In the past year, the popularity of these products has skyrocketed, based on the quantity of products available and the important place they occupy on the sites of illegal clinics.
SOME CONCERNED VETERINARIANS
Veterinarians have observed an increase in cases of dog intoxication with human-made cannabis products over the past two years.
The Association des médecins vétérinaires du Québec expressed concern about the situation and issued a call for vigilance in March.
"Animals absorb THC faster than humans," says Darcy Bomford, CEO of True Leaf.
In Quebec, the main causes of pet intoxication are chocolate, drugs and cannabis.
"My biggest concern is cannabis products with chocolate," says veterinarian Ian Sandler, CEO of Gray Wolf, which has signed an agreement with Ontario potato producer Canntrust to develop a range of animal products.
The toxicity of chocolate for dogs is well documented.
"There were one or two deaths of dogs that had consumed pot brownies.
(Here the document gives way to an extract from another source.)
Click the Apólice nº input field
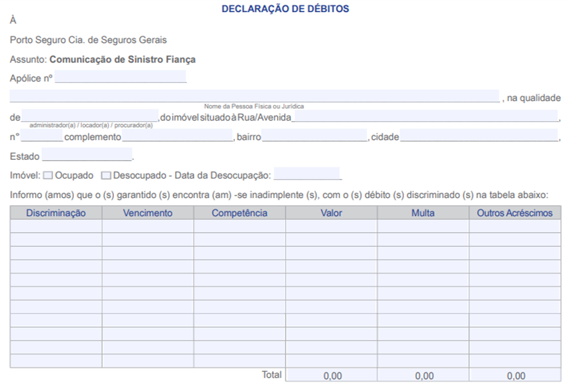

But the question remains: was it because of chocolate or THC? The veterinarian asks, adding that the packaging of the edible products for humans will have to be animal proof.
Beyond this caveat, veterinarians, including Sandler, want to be able to prescribe cannabis to treat the suffering of animals.
"THC and CBD can be used to treat cancers as end-of-life treatment," says Darcy Bomford, CEO of True Leaf. I used it on my dog when she had cancer. "
"We can prescribe fentanyl, oxycontin or other opioids that are very powerful for animal pain, but not cannabis, and we still do not know if we can prescribe it," adds veterinarian Ian Sandler, stating that more research is needed to better understand the right animal dosages.